◆ **Provided data**

=== Section Start ===

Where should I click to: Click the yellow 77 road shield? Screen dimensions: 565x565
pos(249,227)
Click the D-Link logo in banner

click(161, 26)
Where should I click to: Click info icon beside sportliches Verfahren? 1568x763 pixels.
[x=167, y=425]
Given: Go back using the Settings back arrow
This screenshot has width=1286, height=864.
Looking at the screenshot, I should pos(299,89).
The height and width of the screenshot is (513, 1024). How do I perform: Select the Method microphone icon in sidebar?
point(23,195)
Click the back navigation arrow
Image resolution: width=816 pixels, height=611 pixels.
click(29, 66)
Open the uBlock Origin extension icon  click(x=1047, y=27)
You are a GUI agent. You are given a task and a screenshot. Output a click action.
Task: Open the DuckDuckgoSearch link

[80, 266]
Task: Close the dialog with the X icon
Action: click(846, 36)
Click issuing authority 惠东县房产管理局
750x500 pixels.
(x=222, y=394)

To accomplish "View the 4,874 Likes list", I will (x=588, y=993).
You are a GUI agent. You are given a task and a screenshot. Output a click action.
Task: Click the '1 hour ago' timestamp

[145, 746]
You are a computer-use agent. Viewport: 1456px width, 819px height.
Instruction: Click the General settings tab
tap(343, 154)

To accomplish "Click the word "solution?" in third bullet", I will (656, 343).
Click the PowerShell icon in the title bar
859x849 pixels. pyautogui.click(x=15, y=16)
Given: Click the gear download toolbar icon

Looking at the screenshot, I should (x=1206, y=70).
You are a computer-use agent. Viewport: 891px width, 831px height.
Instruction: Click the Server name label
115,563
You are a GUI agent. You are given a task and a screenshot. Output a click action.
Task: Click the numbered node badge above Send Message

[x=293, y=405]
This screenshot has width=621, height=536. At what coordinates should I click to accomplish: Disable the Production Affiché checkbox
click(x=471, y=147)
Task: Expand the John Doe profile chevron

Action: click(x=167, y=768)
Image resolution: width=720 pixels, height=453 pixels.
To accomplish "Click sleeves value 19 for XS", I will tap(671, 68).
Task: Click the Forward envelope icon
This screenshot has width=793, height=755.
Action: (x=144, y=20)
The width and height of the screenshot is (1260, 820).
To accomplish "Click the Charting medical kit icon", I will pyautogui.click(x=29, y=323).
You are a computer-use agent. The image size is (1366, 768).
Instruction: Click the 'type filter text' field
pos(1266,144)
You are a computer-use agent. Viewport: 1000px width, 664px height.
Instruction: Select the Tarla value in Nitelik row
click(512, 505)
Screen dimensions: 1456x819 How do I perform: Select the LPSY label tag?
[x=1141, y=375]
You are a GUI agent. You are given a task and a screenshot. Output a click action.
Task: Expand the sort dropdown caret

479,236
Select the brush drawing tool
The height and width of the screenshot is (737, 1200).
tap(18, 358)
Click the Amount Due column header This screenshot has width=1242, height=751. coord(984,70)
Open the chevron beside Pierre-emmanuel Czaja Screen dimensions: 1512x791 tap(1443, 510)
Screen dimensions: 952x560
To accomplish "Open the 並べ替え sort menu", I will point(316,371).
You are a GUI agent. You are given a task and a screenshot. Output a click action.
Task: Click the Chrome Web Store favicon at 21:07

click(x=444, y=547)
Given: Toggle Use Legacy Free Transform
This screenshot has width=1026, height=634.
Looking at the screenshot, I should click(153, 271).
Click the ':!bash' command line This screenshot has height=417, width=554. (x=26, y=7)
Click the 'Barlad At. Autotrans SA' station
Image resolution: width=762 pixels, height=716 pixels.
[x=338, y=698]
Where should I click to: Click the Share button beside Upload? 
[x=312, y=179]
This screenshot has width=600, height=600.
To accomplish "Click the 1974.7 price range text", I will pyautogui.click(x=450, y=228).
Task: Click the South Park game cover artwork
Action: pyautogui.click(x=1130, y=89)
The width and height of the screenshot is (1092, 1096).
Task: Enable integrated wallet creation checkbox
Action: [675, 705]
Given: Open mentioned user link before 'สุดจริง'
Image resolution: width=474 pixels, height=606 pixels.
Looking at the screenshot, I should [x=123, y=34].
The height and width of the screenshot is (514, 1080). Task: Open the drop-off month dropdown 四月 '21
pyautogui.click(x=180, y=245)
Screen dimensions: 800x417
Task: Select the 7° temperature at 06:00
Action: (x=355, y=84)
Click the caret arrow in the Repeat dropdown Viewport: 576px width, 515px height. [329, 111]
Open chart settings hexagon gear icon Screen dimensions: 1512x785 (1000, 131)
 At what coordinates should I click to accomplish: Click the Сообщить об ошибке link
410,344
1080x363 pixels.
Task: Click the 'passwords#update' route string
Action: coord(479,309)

=== Section End ===

◆ **Exercise objective**
Retype the entries exactly; leave nothing out.

◆ **Result of this task**
Where should I click to: Click the yellow 77 road shield? Screen dimensions: 565x565
pos(249,227)
Click the D-Link logo in banner

click(161, 26)
Where should I click to: Click info icon beside sportliches Verfahren? 1568x763 pixels.
[x=167, y=425]
Given: Go back using the Settings back arrow
This screenshot has width=1286, height=864.
Looking at the screenshot, I should pos(299,89).
The height and width of the screenshot is (513, 1024). How do I perform: Select the Method microphone icon in sidebar?
point(23,195)
Click the back navigation arrow
Image resolution: width=816 pixels, height=611 pixels.
click(29, 66)
Open the uBlock Origin extension icon  click(x=1047, y=27)
You are a GUI agent. You are given a task and a screenshot. Output a click action.
Task: Open the DuckDuckgoSearch link

[80, 266]
Task: Close the dialog with the X icon
Action: click(846, 36)
Click issuing authority 惠东县房产管理局
750x500 pixels.
(x=222, y=394)

To accomplish "View the 4,874 Likes list", I will (x=588, y=993).
You are a GUI agent. You are given a task and a screenshot. Output a click action.
Task: Click the '1 hour ago' timestamp

[145, 746]
You are a computer-use agent. Viewport: 1456px width, 819px height.
Instruction: Click the General settings tab
tap(343, 154)

To accomplish "Click the word "solution?" in third bullet", I will (656, 343).
Click the PowerShell icon in the title bar
859x849 pixels. pyautogui.click(x=15, y=16)
Given: Click the gear download toolbar icon

Looking at the screenshot, I should (x=1206, y=70).
You are a computer-use agent. Viewport: 891px width, 831px height.
Instruction: Click the Server name label
115,563
You are a GUI agent. You are given a task and a screenshot. Output a click action.
Task: Click the numbered node badge above Send Message

[x=293, y=405]
This screenshot has width=621, height=536. At what coordinates should I click to accomplish: Disable the Production Affiché checkbox
click(x=471, y=147)
Task: Expand the John Doe profile chevron

Action: click(x=167, y=768)
Image resolution: width=720 pixels, height=453 pixels.
To accomplish "Click sleeves value 19 for XS", I will tap(671, 68).
Task: Click the Forward envelope icon
This screenshot has width=793, height=755.
Action: (x=144, y=20)
The width and height of the screenshot is (1260, 820).
To accomplish "Click the Charting medical kit icon", I will pyautogui.click(x=29, y=323).
You are a computer-use agent. The image size is (1366, 768).
Instruction: Click the 'type filter text' field
pos(1266,144)
You are a computer-use agent. Viewport: 1000px width, 664px height.
Instruction: Select the Tarla value in Nitelik row
click(512, 505)
Screen dimensions: 1456x819 How do I perform: Select the LPSY label tag?
[x=1141, y=375]
You are a GUI agent. You are given a task and a screenshot. Output a click action.
Task: Expand the sort dropdown caret

479,236
Select the brush drawing tool
The height and width of the screenshot is (737, 1200).
tap(18, 358)
Click the Amount Due column header This screenshot has width=1242, height=751. coord(984,70)
Open the chevron beside Pierre-emmanuel Czaja Screen dimensions: 1512x791 tap(1443, 510)
Screen dimensions: 952x560
To accomplish "Open the 並べ替え sort menu", I will point(316,371).
You are a GUI agent. You are given a task and a screenshot. Output a click action.
Task: Click the Chrome Web Store favicon at 21:07

click(x=444, y=547)
Given: Toggle Use Legacy Free Transform
This screenshot has width=1026, height=634.
Looking at the screenshot, I should click(153, 271).
Click the ':!bash' command line This screenshot has height=417, width=554. (x=26, y=7)
Click the 'Barlad At. Autotrans SA' station
Image resolution: width=762 pixels, height=716 pixels.
[x=338, y=698]
Where should I click to: Click the Share button beside Upload? 
[x=312, y=179]
This screenshot has width=600, height=600.
To accomplish "Click the 1974.7 price range text", I will pyautogui.click(x=450, y=228).
Task: Click the South Park game cover artwork
Action: pyautogui.click(x=1130, y=89)
The width and height of the screenshot is (1092, 1096).
Task: Enable integrated wallet creation checkbox
Action: [675, 705]
Given: Open mentioned user link before 'สุดจริง'
Image resolution: width=474 pixels, height=606 pixels.
Looking at the screenshot, I should [x=123, y=34].
The height and width of the screenshot is (514, 1080). Task: Open the drop-off month dropdown 四月 '21
pyautogui.click(x=180, y=245)
Screen dimensions: 800x417
Task: Select the 7° temperature at 06:00
Action: (x=355, y=84)
Click the caret arrow in the Repeat dropdown Viewport: 576px width, 515px height. [329, 111]
Open chart settings hexagon gear icon Screen dimensions: 1512x785 (1000, 131)
 At what coordinates should I click to accomplish: Click the Сообщить об ошибке link
410,344
1080x363 pixels.
Task: Click the 'passwords#update' route string
Action: coord(479,309)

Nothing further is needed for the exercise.